Unit 6

Unit 6: Database Systems

Database: an organised collection of data which can be accessed in many different ways.

FLAT FILES:

All data stored in a single table
The headings are the field names
There is no sharing data
Can be created using a spreadsheet

Problems with Flat Files:

Duplication of data - data is entered more than necessary
Inconsistencies can arise - a change of address results in records having old addresses and new addresses.
Very restrictive - only suitable for small sotres of data.

1 of 12

Unit 6: Database Systems

RELATIONAL: A large collection of data items stored im tables containing links between them structured in a way that it can be accesssed by a number of different applications programs. The tables are linked together by primary and foreign keys.

Features of a Relational Database:

Data is held in two or more tables
Links between the tables
Data from any of the tables can be extracted
Greater knowledge is needed to create them

2 of 12

Unit 6: Key 'Data' Words

Data Consistency: Is where the relationship between the input data, the processed data and the output data are related. If the system works correctly the data will be correct at each stage so said to be consistent.

Data Redundancy: Data which is repeated unncessarily or stored twice in a database.

Data Integrtity: The correctness of the data. Truthful and Accurate.

Data Independance: The data and the applications programs used to access it are independant/ seperate.

3 of 12

Unit 6: Data Warehousing

Used to store all an organisations historical data and is used by management information systems to extract information which will help make decisions.
Is a corporate resource which everyone in the organisation has access to.

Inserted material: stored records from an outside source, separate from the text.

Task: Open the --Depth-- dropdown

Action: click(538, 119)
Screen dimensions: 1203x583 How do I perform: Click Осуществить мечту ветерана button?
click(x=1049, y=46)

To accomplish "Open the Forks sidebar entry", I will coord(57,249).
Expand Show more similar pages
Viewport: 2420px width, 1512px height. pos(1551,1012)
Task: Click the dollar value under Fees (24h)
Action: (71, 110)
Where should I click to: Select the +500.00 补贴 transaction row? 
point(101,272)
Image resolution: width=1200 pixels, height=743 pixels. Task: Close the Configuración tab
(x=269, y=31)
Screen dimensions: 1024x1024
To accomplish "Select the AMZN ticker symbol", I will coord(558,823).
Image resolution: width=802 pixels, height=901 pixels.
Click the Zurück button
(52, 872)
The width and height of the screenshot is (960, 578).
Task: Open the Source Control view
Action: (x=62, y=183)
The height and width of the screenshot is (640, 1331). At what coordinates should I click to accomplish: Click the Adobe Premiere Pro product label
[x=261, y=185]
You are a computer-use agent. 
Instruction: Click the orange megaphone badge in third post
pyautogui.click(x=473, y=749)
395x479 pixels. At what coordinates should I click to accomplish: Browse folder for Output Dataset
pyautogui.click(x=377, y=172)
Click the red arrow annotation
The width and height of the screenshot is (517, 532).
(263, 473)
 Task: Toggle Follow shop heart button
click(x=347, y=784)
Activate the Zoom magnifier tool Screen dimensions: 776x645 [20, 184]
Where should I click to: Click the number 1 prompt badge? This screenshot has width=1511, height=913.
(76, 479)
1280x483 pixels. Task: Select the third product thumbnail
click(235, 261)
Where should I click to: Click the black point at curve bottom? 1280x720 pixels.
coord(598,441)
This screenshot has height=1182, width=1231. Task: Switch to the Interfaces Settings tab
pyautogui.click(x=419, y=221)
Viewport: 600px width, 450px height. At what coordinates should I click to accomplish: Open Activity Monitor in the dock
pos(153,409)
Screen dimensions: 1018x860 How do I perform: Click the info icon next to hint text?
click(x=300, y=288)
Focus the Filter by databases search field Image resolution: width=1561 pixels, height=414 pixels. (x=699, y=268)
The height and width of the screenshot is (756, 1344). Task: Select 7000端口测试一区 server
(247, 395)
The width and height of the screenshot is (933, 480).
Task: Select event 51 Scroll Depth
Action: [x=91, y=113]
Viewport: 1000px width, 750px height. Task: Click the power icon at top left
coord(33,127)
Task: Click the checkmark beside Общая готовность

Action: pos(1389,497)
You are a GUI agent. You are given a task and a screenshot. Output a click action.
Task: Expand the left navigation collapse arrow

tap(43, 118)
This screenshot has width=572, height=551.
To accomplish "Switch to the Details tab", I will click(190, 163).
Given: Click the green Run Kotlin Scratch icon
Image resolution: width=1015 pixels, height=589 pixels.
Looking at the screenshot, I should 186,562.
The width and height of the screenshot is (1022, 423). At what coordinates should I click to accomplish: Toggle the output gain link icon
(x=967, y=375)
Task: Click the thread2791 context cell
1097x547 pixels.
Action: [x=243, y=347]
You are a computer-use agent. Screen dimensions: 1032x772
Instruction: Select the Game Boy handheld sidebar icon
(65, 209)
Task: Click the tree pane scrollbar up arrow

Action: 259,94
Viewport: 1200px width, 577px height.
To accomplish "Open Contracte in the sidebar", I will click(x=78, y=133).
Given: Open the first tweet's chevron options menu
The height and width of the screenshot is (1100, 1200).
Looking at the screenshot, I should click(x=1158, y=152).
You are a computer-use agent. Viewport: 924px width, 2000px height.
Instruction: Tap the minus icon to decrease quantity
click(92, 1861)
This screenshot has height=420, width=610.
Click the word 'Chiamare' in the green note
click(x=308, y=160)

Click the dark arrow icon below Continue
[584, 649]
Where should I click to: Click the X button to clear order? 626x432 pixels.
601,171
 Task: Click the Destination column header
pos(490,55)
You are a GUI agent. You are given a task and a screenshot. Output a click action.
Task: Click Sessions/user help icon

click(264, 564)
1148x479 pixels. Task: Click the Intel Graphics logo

E.g. finding out the day of the week on which a particular store sold the greatest number of a certain product.
E.g. how employee sickness varied over the last year between Manchester and Newcastle.

Advantages:

Can then be mined
Allows the company to store all details of what is sold to each customer.
Company can see who uses a loyalty card and what they have brought.
Can compare information like sickness data from other stores.
Sotring all the historical data better equips managers to make decisions.

4 of 12

Unit 6: Data Mining

Once data has been stored in a data warehouse it then needs to be mined to discover:

patterns in the data
associations in the data (people who read the times are more likely to drink red wine)
Trends over time (person buying more healthy food and drinking less alcohol)
By mining the mass data it allows users to understand the data more
Looking for patterns presents the results in the form of tables and graphs.

Can produce information such as:

Lists of customers likely to buy a product
Comparisons with competitors
Analysis of best sites for shops
Predictions for future sales
Customer buying patterns

5 of 12

Unit 6: Applications of Data Mining

Helping fight against terrorism since 9/11 -
Government has been analysing peoples travel, spending and communications habits using data mining, in order to spot patterns of abnormal behavioural that could lead it to terrorists.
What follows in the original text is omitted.